The best places to start are “focusing on relationships, reading up on what's causing these market conditions and staying abreast of them, both up and downstream," Foley says. “For agents, their relationships with their clients are key because they're [clients] the ones that are ultimately paying the price or making the sacrifice in terms of what coverage they're giving up."
“The more you speak to your clients, the more you advise them of what's happening to set that expectation of perhaps big premium increases or some coverage changes for certain perils—that needs to be communicated," Arnold agrees.
With 17% of consumers rating the cost of insurance among their top financial worries and 51% looking for ways to save money on their existing insurance policies, according to a recent Nationwide Agency Forward survey, agents can deliver a solution through relationships outside the client-agent-carrier paradigm.
Other important relationships for agents include those “with insurance market carriers and wholesale partners," Foley says. “Wholesalers can really be a huge value-add in a time like this when things are just chaotic—they're able to bring together some creative solutions and additional markets that agents may not generally have access to."
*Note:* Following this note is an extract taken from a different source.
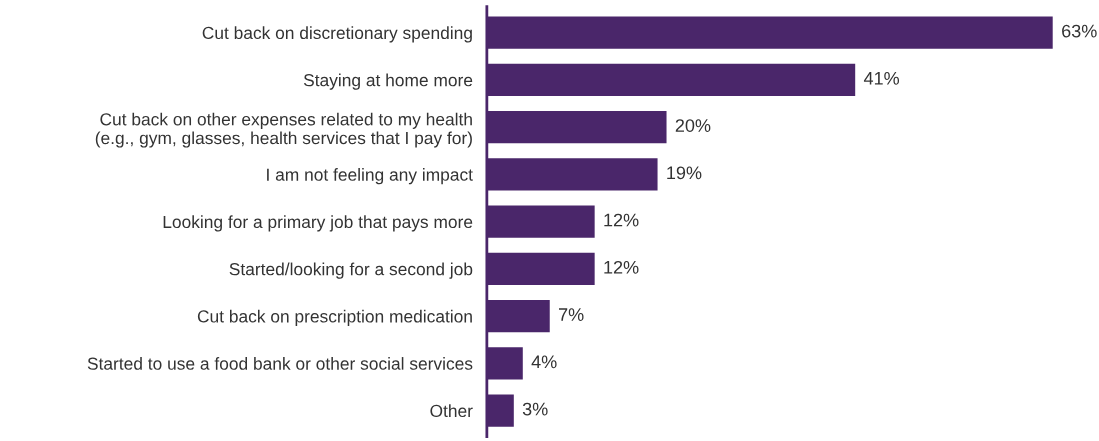 The height and width of the screenshot is (441, 1099). I want to click on y-tick-label: Started to use a food bank or other social services, so click(280, 364).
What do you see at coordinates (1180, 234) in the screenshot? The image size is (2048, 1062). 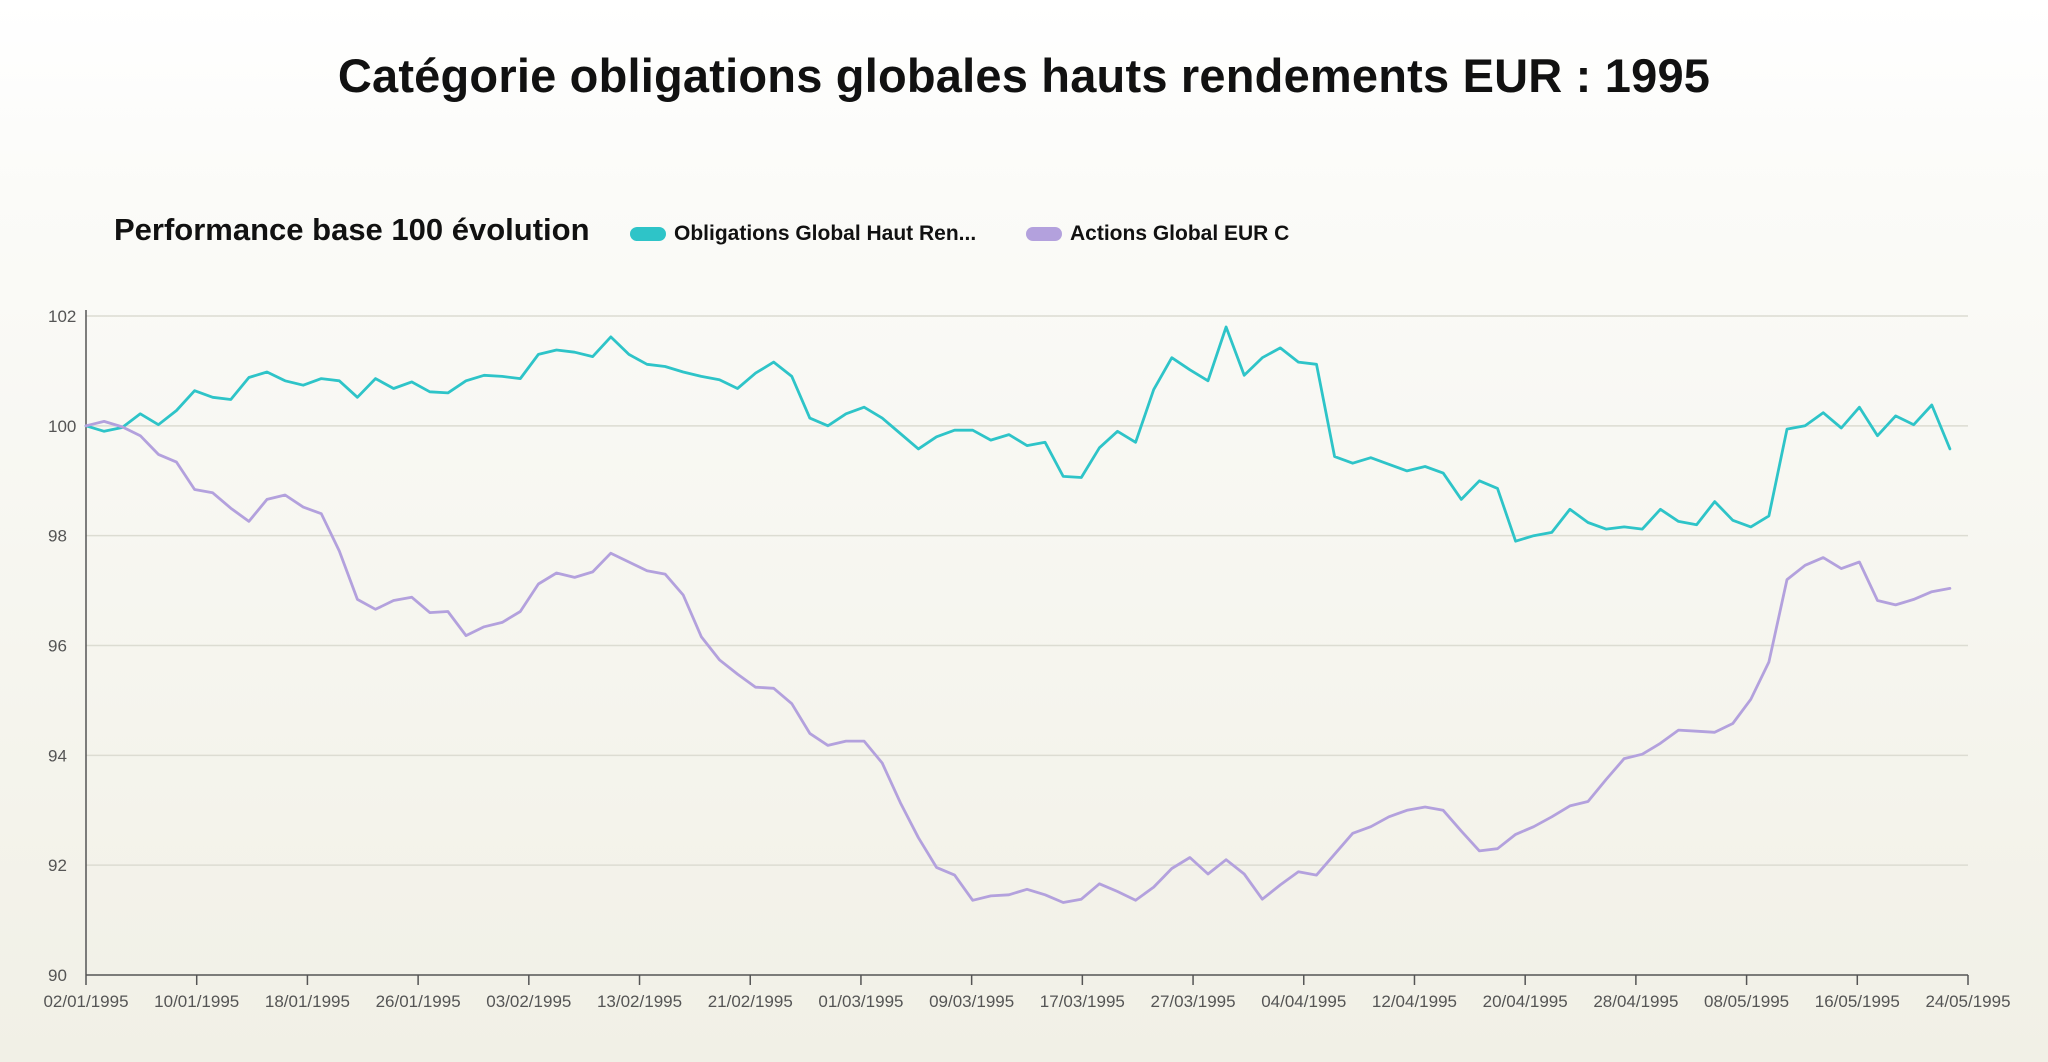 I see `legend-label-actions: Actions Global EUR C` at bounding box center [1180, 234].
Also, advising clients on whether they are taking unnecessary risks by cutting back on insurance coverage will ensure that client-agent relationship continues. To help clients navigate this challenging market, “it's all about education," Arnold adds. “The more you inform your clients and your customers of what's happening and how it's going, the better educated your customers become."
In July, Trusted Choice®, the Big “I" consumer branding program for independent insurance agents and brokers, released the Hard Market Toolkit. The toolkit assists Big “I" member agencies in navigating the current insurance market and helps them effectively communicate with their clients about its complexities.
Olivia Overman is IA content editor.